Assuring his fans of many more seasons of exhilarating cricket and rivals of more heartache, Sachin Tendulkar says he is still has a "long way to go" before he hangs his boots.
Having made his debut at 16, the Indian batting genius finds himself as the senior-most player in the game at 31 but brushes aside suggestions of a swansong, as yet.
"I'm only 31, and there have been players in the past who have started their careers at that age, or even later. Hopefully there's still a long way to go," Tendulkar said in an interview to Sunday Times.
Thoughts of retirement do not unduly perturb him either.
"I don't worry about when it will all end, because nothing stays the same in this world. My cricket will have to stop some day. It will be a tough decision, because it's hard to imagine life without cricket. Half my life has been spent playing for India."
And he has a lot of things still to accomplish for his country like ensuring that India start winning more coosistently in order to be the "undisputed number two" in the world behind Australia.
"We still have to go to South Africa and do well," he said.
"When we start to win series abroad on a regular basis, then I can say that we are definitely No 2. But right now, there are three or four teams pretty close together - England, New Zealand, South Africa and India. If anyone wants to be the
undisputed No 2, they'll have to start winning wherever they go."

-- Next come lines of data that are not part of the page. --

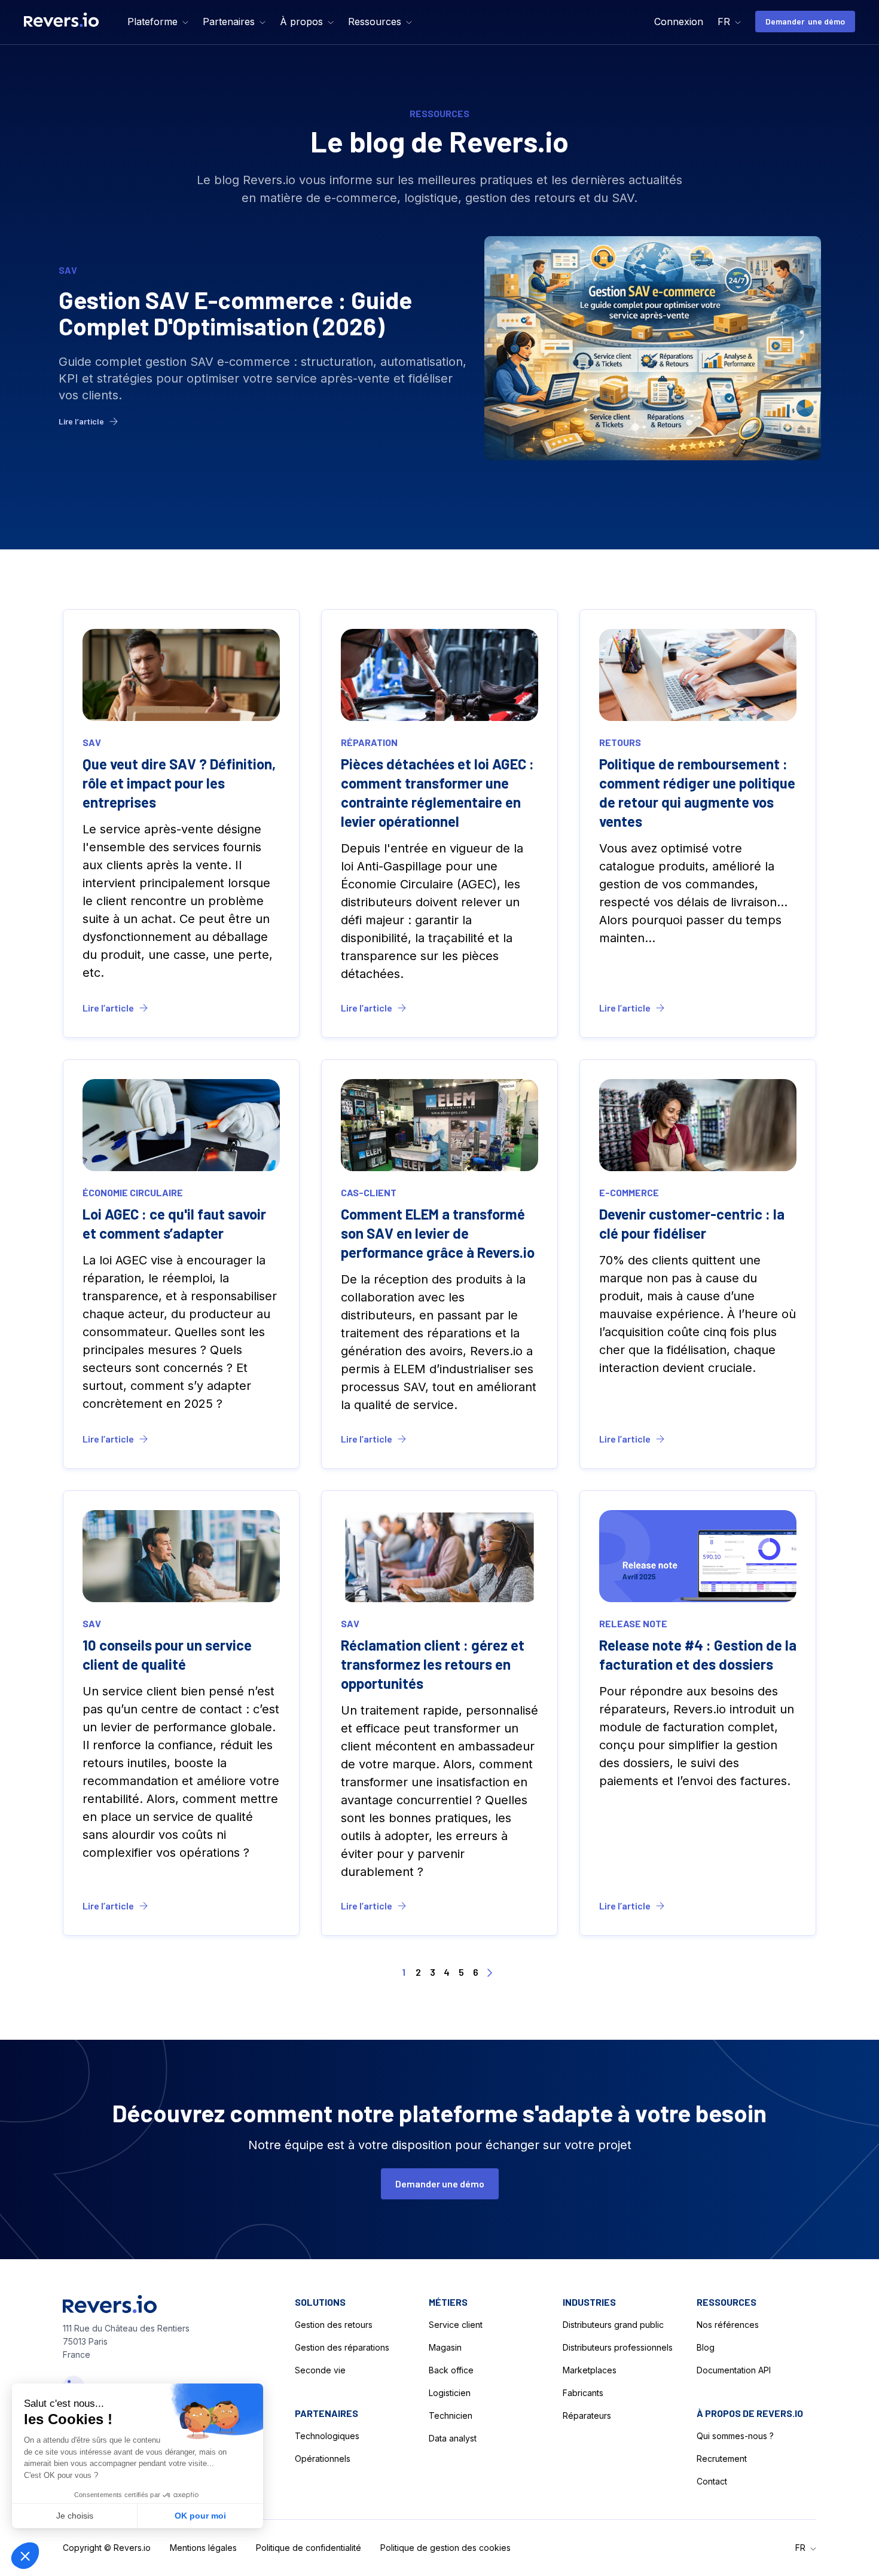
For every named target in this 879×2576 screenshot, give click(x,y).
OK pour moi (200, 2515)
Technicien (450, 2415)
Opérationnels (322, 2458)
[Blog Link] (440, 348)
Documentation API (734, 2370)
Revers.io (132, 2548)
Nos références (728, 2325)
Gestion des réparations (342, 2347)
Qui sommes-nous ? (735, 2436)
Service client (456, 2325)
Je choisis (74, 2515)
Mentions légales (203, 2548)
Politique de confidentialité (308, 2548)
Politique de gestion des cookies (445, 2548)
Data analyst (453, 2438)
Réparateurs (587, 2415)
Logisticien (450, 2393)
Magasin (445, 2347)
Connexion (678, 21)
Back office (451, 2370)
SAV (68, 270)
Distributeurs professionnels (618, 2347)
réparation (369, 742)
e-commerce (629, 1192)
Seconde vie (320, 2370)
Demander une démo (805, 21)
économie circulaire (133, 1192)
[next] (490, 1973)
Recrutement (722, 2458)
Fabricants (583, 2393)
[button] (157, 21)
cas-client (368, 1192)
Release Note (633, 1623)
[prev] (389, 1973)
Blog (706, 2347)
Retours (620, 742)
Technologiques (327, 2436)
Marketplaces (589, 2370)
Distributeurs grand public (613, 2325)
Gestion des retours (334, 2325)
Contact (712, 2481)
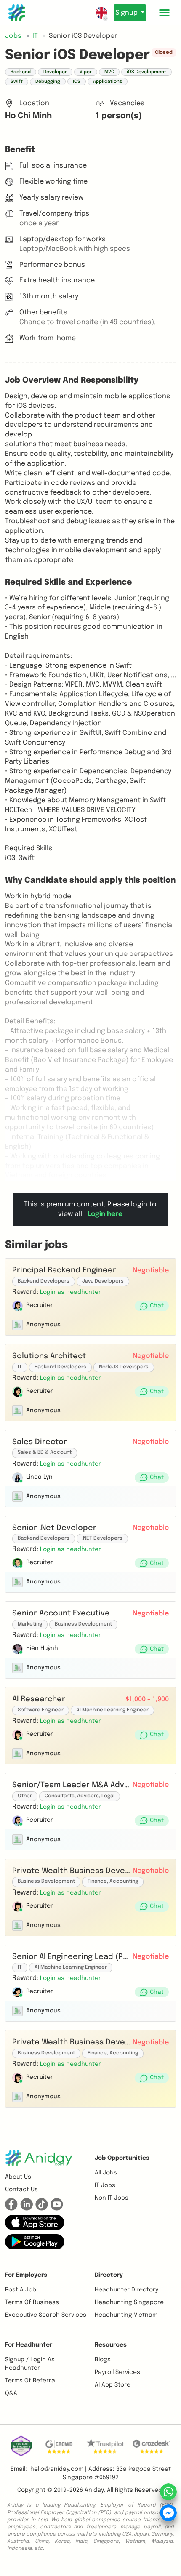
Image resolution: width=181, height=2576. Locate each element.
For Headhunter (28, 2345)
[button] (70, 1292)
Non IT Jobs (111, 2198)
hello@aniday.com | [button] (58, 2469)
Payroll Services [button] (117, 2372)
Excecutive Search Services (45, 2315)
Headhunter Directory (126, 2290)
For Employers (26, 2275)
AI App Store (112, 2385)
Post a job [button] (20, 2290)
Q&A (11, 2393)
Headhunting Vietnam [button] (126, 2315)
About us (18, 2177)
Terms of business (32, 2302)
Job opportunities (122, 2158)
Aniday (94, 2490)
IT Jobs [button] (105, 2185)
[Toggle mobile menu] (164, 12)
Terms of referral (30, 2381)
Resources (111, 2345)
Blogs (103, 2360)
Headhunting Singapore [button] (129, 2302)
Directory (109, 2275)
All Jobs (106, 2173)
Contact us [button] (21, 2190)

Tendulkar described India's historic series win on Pakistan soil in March-April as "massive".
"It happeîed after almost 15 years, and because of that, it was about far more than just cricket. We were treated wonderfully by the Pakistani people. There had been security
concerns earlier, but once we got there, the hospitality we received was remarkable. I don't think we'll ever forget that. The people made it a memorable tour for us."

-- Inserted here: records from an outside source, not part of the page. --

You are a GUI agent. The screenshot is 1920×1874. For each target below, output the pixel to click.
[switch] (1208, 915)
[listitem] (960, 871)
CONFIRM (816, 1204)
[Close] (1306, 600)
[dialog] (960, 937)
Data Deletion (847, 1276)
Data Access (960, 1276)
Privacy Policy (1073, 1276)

However, on the field, "the rivalry goes back many years, and that makes it exciting. You know that the supporters will celebrate a little more than usual when you win."
Asked about his first visit to Pakistan as a 16-year-old boy, Tendulkar said, "to be honest, I remember little of my first tour of Pakistan. I was just so excited to be part of the Indian team. I just wanted to go out and play as much as possible. Nothing tired me out. And being a food lover, I really enjoyed the cuisine.
"I remember a fair bit of hostility on the field. You expect that, because Test cricket is hard cricket and you're expected to be tough in the middle.
"This time, though, as the senior team member I had a different role to play. I kept telling the boys how exciting it was going to be, and how the memories would stay with them forever. And it turned out that way.
"The one-day matches were very closely contested, and lifting both the one-day international and Test trophies was a thrilling experience. We were desperate to make the fans proud."
On the current India team, Tendulkar said "I always felt that we had talented batsmen. I was very confident about my teammates, and knew it was only a matter of time before they would leave their own imprints on the game."
About his assessment of Rahul Dravid's progress into a top batsman, Tendulkar said "He has done very well. He's worked hard for it. His mental toughness is phenomenal, he's a
very talented and big-hearted person who loves a challenge. His success doesn't surprise me."
Asked what would be his advice to a young player, he said: "I'd just tell him not to find shortcuts. He's got where he is because of talent, hard work, discipline, dedication and
all the other qualities you need. Don't change. You just need to be yourself, and try to learn more about the game.
"The more hours you spend in the middle, the more you discover new things about your game, no matter how experienced you might be. Just be sincere and honest, and don't forget what got you there in the first place. This was actually my father's advice to me, and I'd like to pass it on to those who care to listen."